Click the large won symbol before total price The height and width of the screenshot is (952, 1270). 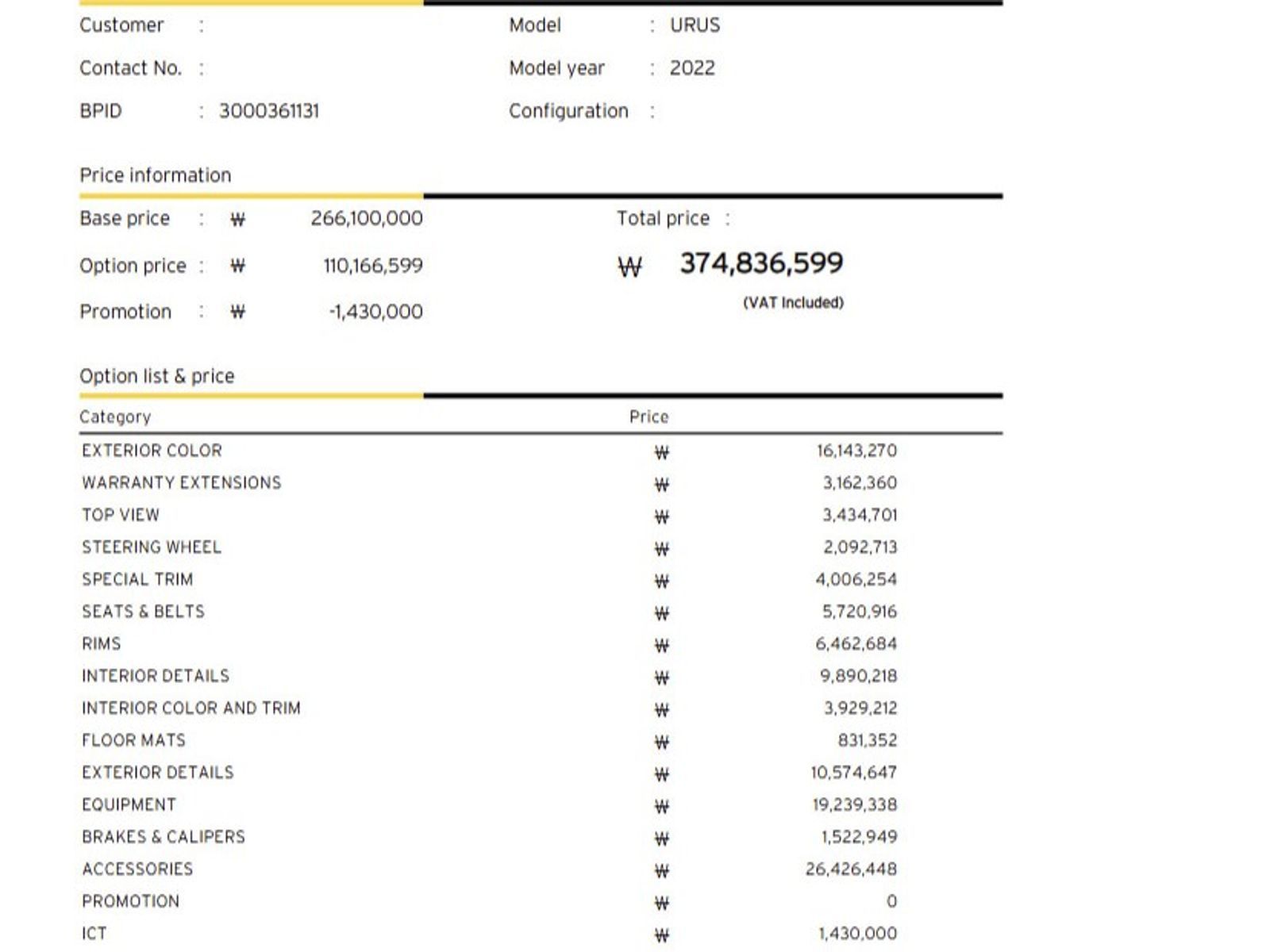(629, 267)
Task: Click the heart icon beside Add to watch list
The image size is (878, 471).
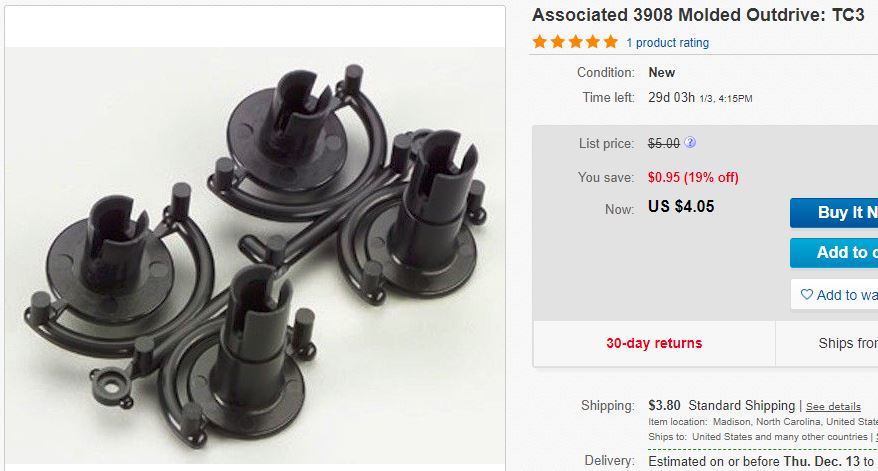Action: [806, 294]
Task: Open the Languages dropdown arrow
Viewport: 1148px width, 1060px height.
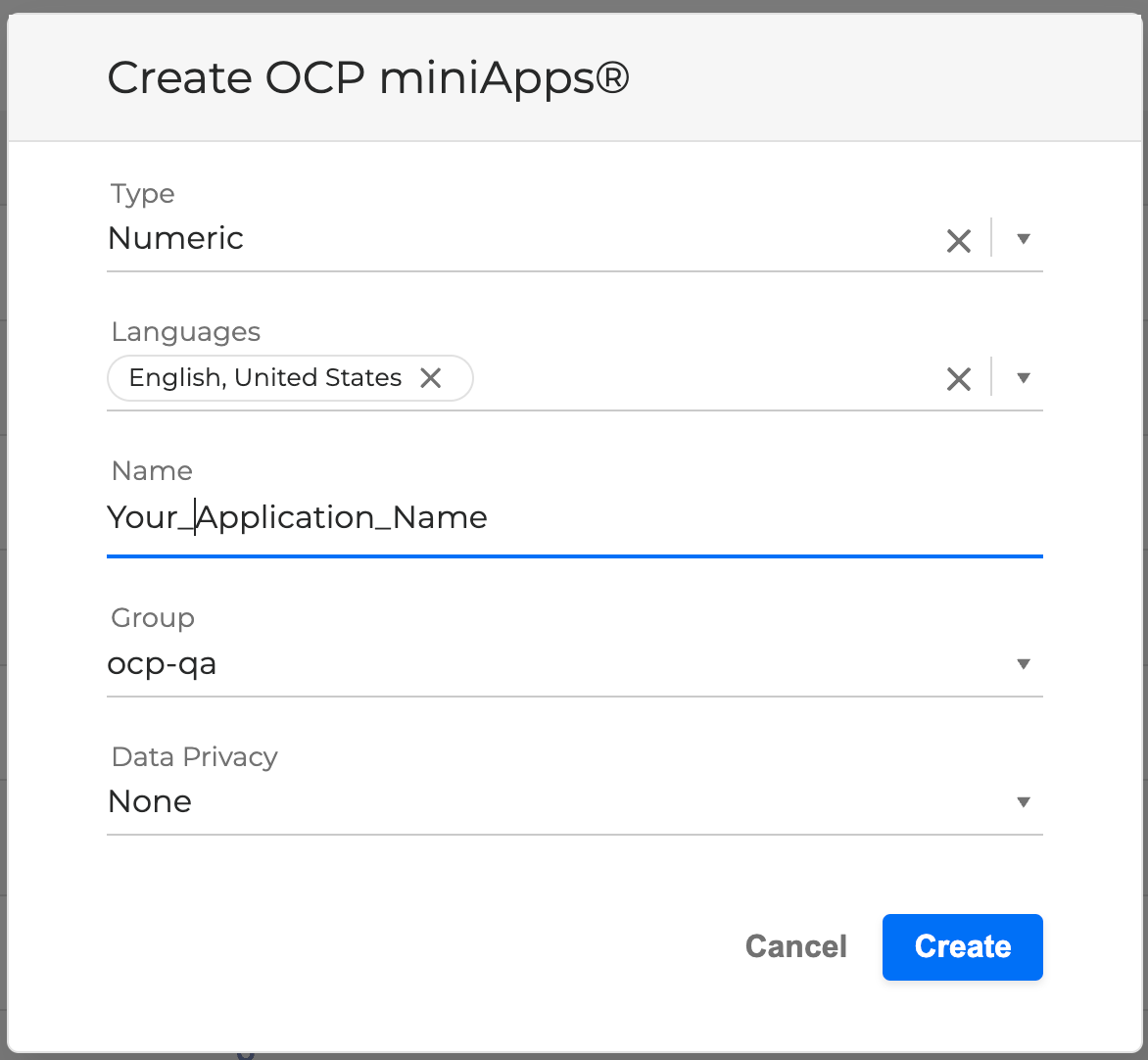Action: click(x=1023, y=378)
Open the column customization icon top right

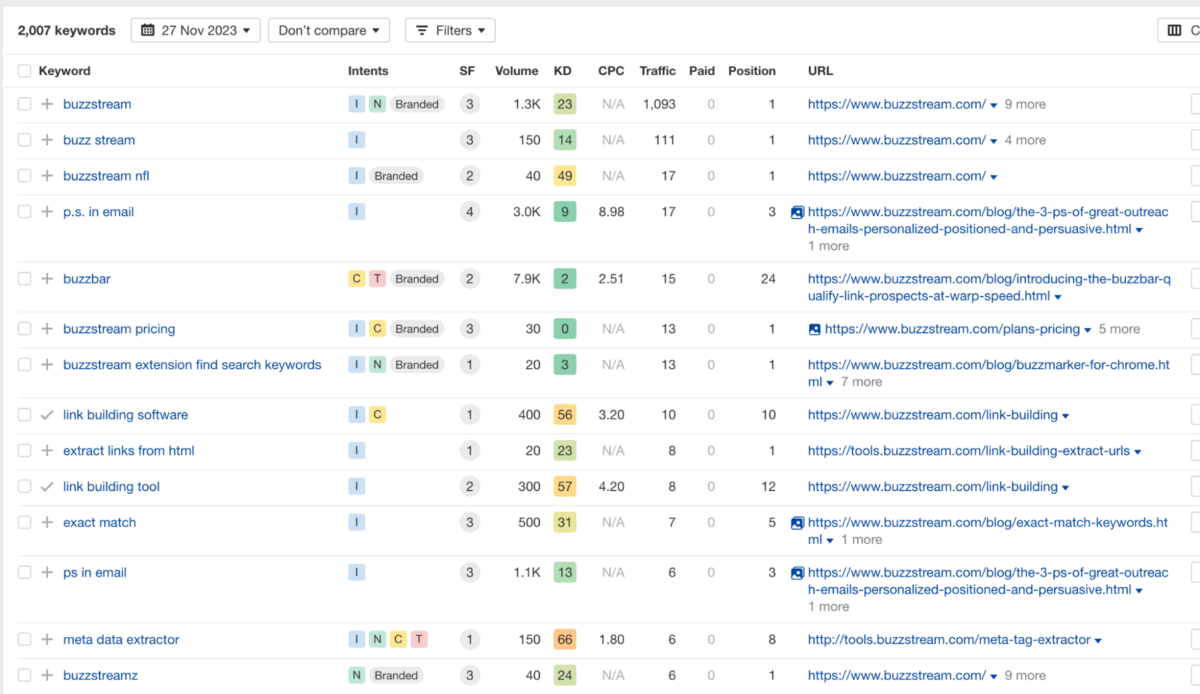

— Work order —
Pick out every line of the listing containing the word "Task", and show those lines.

— Exercise result —
Task: Click the heart icon beside Add to watch list
Task: Open the Languages dropdown arrow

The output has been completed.